Paid Holidays | Meaning and Definition

Paid holidays involve religious, national, or state holidays that employers may choose to offer as paid days off from work to the employees. The Fair Labor Standards Act solely regulates overtime pay and minimum wage; however, there is no federal rule that asks employers to give paid holidays to employees. 

Importance of paid holidays

Paid holidays just like vacations are deemed as important employee benefits. Several employees expect time off and paid holidays as part of their job benefits. Certain studies done on the subject revealed that employees mainly choose such benefits over higher pay. If a company offers more time for vacation, an employee will likely choose it over even if it is a lower-paying job. After vacation time, the two factors that rank high are health benefits and flexible work hours which are preferred by the employees. The owners of enterprises have also now come to recognize the importance of time off for their employees who list it as one of the top benefits. 

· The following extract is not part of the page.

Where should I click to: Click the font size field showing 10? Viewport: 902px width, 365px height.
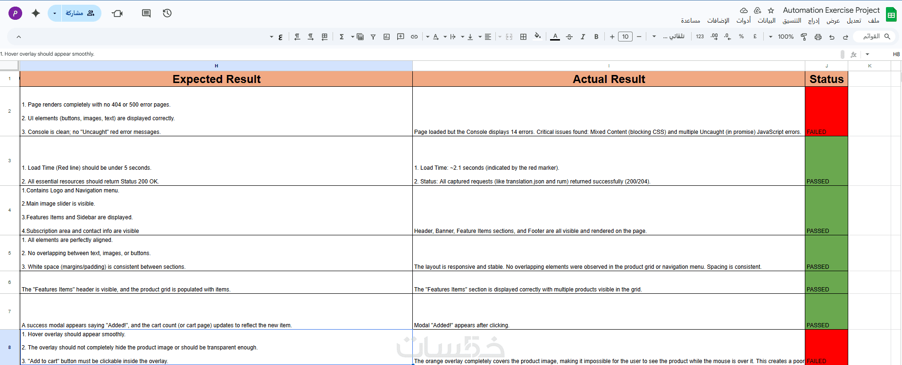(x=625, y=37)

Benefits of giving paid holidays

A business that offers paid holidays sees higher physical wellness, enhanced productivity, improved engagement, etc. Whether a company allows paid holidays or not is incumbent upon the organizational culture and the industry. Employees say that they desire holidays to spend time with their families and friends. And thus, allowing them time off will make them feel that the company cares about them. This directly impacts employee loyalty, and retention while boosting their job satisfaction, dedication, and commitment to the organization.